Change representation of dynamic arrays?
Oskar Linde
oskar.lindeREM at OVEgmail.com
Fri Oct 19 23:46:44 PDT 2007
Walter Bright wrote:
> Currently, arrays are represented under the hood as:
>
> size_t lengthOfArray;
> void* ptrToStartOfArray;
>
> Which works out reasonably well. The problem is if you want to use array
> types as the basis of iterators, and you want to step through the array.
> There's no escaping it being two operations:
>
> decrement the length
> increment the pointer
This has been nagging me too. Doing a = a[1..$]; has never felt very
efficient. Will there be a different syntax for such idioms?
> What does this break?
>
> 1) Passing dynamic arrays to printf as in:
>
> printf("my string is %*.s\n", str);
I'm glad that breaks. That code was never portable anyway, and has
caused headaches porting D code to other platforms.

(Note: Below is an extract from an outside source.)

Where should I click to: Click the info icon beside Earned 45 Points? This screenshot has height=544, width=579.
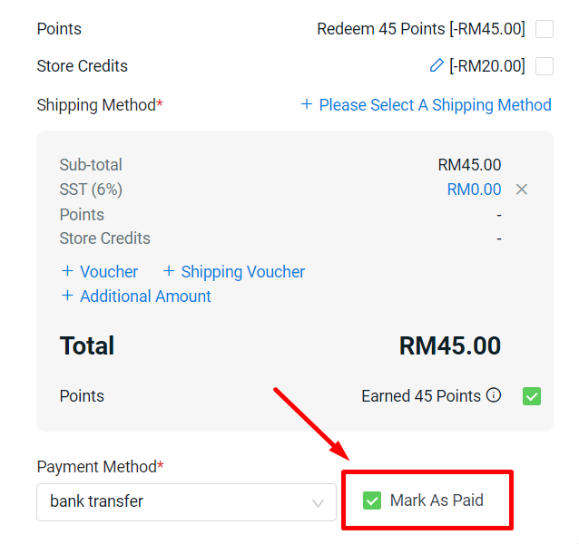(494, 395)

> 4) It breaks things like cast(ulong)str, if one was crazy enough to do
> that anyway.
This is something 64-bit D also breaks.
> So, what do you think?
It really shows the power of the property syntax that one can
transparently change the underlying representation like this. I am all
for it (as far as I can see now).
Two related things that have been holding me off D2 are waiting for some
announced code breaking changes that will have quite some impact on how
code is written (not mentioning const):
1. T[new]
- Hopefully T[*] (hint ;) )
- Hopefully a reference type
2. Static arrays becoming value types
- Being able to return them from functions
- No longer having to litter the code with incompatible wrapper structs
Are the ETA for those still far away?